Speed of code execution: ASP.NET-MVC versus PHP

7wp picture 7wp · Mar 28, 2009 · Viewed 63.3k times · Source

I have a friendly argument going on with a co-worker about this, and my personal opinion is that a ASP.NET-MVC compiled web application would run more efficiently/faster than the same project that would be written in PHP. My friend disagrees.

Unfortunately I do not have any solid data that I can use to back up my argument. (neither does he)

To this, I tried to Google for answers to try and find evidence to prove him wrong but most of the time the debate turned into which platform it is better to develop on, cost, security features, etc... For the sake of this argument I really don't care about any of that.

I would like to know what stack overflow community thinks about the raw speed/efficency of websites in general that are developed in ASP.NET with MVC versus exactly the same website developed with PHP?

Does anyone have any practical examples in real-world scenarios comparing the performance of the two technologies?

(I realize for some of you this may very well be an irrelevant and maybe stupid argument, but it is an argument, and I would still like to hear the answers of the fine people here at S.O.)

Answer

cletus picture cletus · Mar 28, 2009

It's a hard comparison to make because differences in the respective stacks mean you end up doing the same thing differently and if you do them the same for the purpose of comparison it's not a very realistic test.

PHP, which I like, is in its most basic form loaded with every request, interpreted and then discarded. It is very much like CGI in this respect (which is no surprise considering it is roughly 15 years old).

Now over the years various optimisations have been made to improve the performance, most notably opcode caching with APC, for example (so much so that APC will be a standard part of PHP 6 and not an optional module like it is now).
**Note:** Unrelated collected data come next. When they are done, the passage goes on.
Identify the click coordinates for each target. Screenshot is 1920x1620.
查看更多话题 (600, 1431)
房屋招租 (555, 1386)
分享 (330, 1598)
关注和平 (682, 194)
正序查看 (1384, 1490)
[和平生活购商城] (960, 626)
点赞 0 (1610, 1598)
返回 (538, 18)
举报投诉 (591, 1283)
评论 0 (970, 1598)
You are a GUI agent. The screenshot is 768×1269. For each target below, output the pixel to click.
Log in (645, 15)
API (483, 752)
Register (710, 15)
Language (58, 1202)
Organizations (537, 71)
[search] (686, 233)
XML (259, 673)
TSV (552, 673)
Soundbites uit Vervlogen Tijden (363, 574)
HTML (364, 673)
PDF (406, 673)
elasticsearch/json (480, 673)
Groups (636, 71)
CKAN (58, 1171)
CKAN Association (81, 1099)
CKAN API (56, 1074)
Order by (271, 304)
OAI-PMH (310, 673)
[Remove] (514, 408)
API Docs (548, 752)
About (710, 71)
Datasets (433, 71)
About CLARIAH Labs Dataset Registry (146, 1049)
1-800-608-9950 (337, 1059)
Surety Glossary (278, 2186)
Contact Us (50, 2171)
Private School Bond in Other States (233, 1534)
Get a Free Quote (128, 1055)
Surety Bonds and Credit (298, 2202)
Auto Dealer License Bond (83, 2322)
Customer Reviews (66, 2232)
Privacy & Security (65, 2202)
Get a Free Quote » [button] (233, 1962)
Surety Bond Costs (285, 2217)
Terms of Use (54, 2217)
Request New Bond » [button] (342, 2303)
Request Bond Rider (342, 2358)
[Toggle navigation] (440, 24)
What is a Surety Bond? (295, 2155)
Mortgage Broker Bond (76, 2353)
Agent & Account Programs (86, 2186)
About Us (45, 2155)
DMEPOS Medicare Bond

But still PHP scripts are basically transient. Session information is (normally) file based and mutually exclusive (session_start() blocks other scripts accessing the same user session until session_commit() or the script finishes) whereas that's not the case in ASP.NET. Aside from session data, it's fairly easy (and normal) to have objects that live within the application context in ASP.NET (or Java for that matter, which ASP.NET is much more similar to).

This is a key difference. For example, database access in PHP (using mysql, mysqli, PDO, etc) is transient (persistent connections notwithstanding) whereas .Net/Java will nearly always use persistent connection pools and build on top of this to create ORM frameworks and the like, the caches for which are beyond any particular request.

As a bytecode interpreted platform, ASP.NET is theoretically faster but the limits to what PHP can do are so high as to be irrelevant for most people. 4 of the top 20 visited sites on the internet are PHP for example. Speed of development, robustness, cost of running the environment, etc... tend to be far more important when you start to scale than any theoretical speed difference.

Bear in mind that .Net has primitive types, type safety and these sorts of things that will make code faster than PHP can run it. If you want to do a somewhat unfair test, sort an array of one million random 64 bit integers in both platforms. ASP.NET will kill it because they are primitive types and simple arrays will be more efficient than PHP's associative arrays (and all arrays in PHP are associative ultimately). Plus PHP on a 32 bit OS won't have a native 64 bit integer so will suffer hugely for that.

It should also be pointed out that ASP.NET is pre-compiled whereas PHP is interpreted on-the-fly (excluding opcode caching), which can make a difference but the flexibility of PHP in this regard is a good thing. Being able to deploy a script without bouncing your server is great. Just drop it in and it works. Brilliant. But it is less performant ultimately.

Ultimately though I think you're arguing what's really an irrelevant detail.